▸ **Exercise instructions**
For each entry below, output it exactly as it stands.

Source records:
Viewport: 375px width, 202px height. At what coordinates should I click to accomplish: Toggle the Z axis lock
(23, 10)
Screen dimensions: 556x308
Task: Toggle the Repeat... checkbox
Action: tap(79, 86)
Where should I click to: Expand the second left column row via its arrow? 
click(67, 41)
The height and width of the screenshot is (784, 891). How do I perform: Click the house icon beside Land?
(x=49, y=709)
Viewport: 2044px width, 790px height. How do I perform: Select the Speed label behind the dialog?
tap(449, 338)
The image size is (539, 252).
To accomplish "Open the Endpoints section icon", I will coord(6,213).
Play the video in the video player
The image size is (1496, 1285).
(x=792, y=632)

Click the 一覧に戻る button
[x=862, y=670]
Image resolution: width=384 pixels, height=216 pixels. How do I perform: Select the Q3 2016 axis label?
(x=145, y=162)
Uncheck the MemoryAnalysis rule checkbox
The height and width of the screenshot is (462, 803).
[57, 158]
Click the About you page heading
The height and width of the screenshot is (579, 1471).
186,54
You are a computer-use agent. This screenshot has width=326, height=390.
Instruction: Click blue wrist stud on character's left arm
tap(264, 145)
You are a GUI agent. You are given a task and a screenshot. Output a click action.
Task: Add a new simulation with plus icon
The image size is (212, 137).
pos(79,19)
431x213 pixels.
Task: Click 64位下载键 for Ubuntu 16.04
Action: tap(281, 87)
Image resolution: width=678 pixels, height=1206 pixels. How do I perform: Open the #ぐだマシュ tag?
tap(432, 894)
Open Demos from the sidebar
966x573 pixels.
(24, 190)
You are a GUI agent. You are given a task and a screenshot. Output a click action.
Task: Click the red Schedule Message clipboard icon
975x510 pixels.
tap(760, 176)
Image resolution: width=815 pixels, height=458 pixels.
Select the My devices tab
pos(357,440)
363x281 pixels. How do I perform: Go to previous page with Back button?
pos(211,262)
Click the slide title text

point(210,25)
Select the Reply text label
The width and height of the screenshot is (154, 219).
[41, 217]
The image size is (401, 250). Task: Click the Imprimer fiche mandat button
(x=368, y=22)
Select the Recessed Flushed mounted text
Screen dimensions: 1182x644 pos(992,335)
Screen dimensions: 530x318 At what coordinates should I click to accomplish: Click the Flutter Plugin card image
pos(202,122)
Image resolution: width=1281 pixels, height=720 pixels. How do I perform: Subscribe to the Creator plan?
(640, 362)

▸ **Output of the task**
Viewport: 375px width, 202px height. At what coordinates should I click to accomplish: Toggle the Z axis lock
(23, 10)
Screen dimensions: 556x308
Task: Toggle the Repeat... checkbox
Action: tap(79, 86)
Where should I click to: Expand the second left column row via its arrow? 
click(67, 41)
The height and width of the screenshot is (784, 891). How do I perform: Click the house icon beside Land?
(x=49, y=709)
Viewport: 2044px width, 790px height. How do I perform: Select the Speed label behind the dialog?
tap(449, 338)
The image size is (539, 252).
To accomplish "Open the Endpoints section icon", I will coord(6,213).
Play the video in the video player
The image size is (1496, 1285).
(x=792, y=632)

Click the 一覧に戻る button
[x=862, y=670]
Image resolution: width=384 pixels, height=216 pixels. How do I perform: Select the Q3 2016 axis label?
(x=145, y=162)
Uncheck the MemoryAnalysis rule checkbox
The height and width of the screenshot is (462, 803).
[57, 158]
Click the About you page heading
The height and width of the screenshot is (579, 1471).
186,54
You are a computer-use agent. This screenshot has width=326, height=390.
Instruction: Click blue wrist stud on character's left arm
tap(264, 145)
You are a GUI agent. You are given a task and a screenshot. Output a click action.
Task: Add a new simulation with plus icon
The image size is (212, 137).
pos(79,19)
431x213 pixels.
Task: Click 64位下载键 for Ubuntu 16.04
Action: tap(281, 87)
Image resolution: width=678 pixels, height=1206 pixels. How do I perform: Open the #ぐだマシュ tag?
tap(432, 894)
Open Demos from the sidebar
966x573 pixels.
(24, 190)
You are a GUI agent. You are given a task and a screenshot. Output a click action.
Task: Click the red Schedule Message clipboard icon
975x510 pixels.
tap(760, 176)
Image resolution: width=815 pixels, height=458 pixels.
Select the My devices tab
pos(357,440)
363x281 pixels. How do I perform: Go to previous page with Back button?
pos(211,262)
Click the slide title text

point(210,25)
Select the Reply text label
The width and height of the screenshot is (154, 219).
[41, 217]
The image size is (401, 250). Task: Click the Imprimer fiche mandat button
(x=368, y=22)
Select the Recessed Flushed mounted text
Screen dimensions: 1182x644 pos(992,335)
Screen dimensions: 530x318 At what coordinates should I click to accomplish: Click the Flutter Plugin card image
pos(202,122)
Image resolution: width=1281 pixels, height=720 pixels. How do I perform: Subscribe to the Creator plan?
(640, 362)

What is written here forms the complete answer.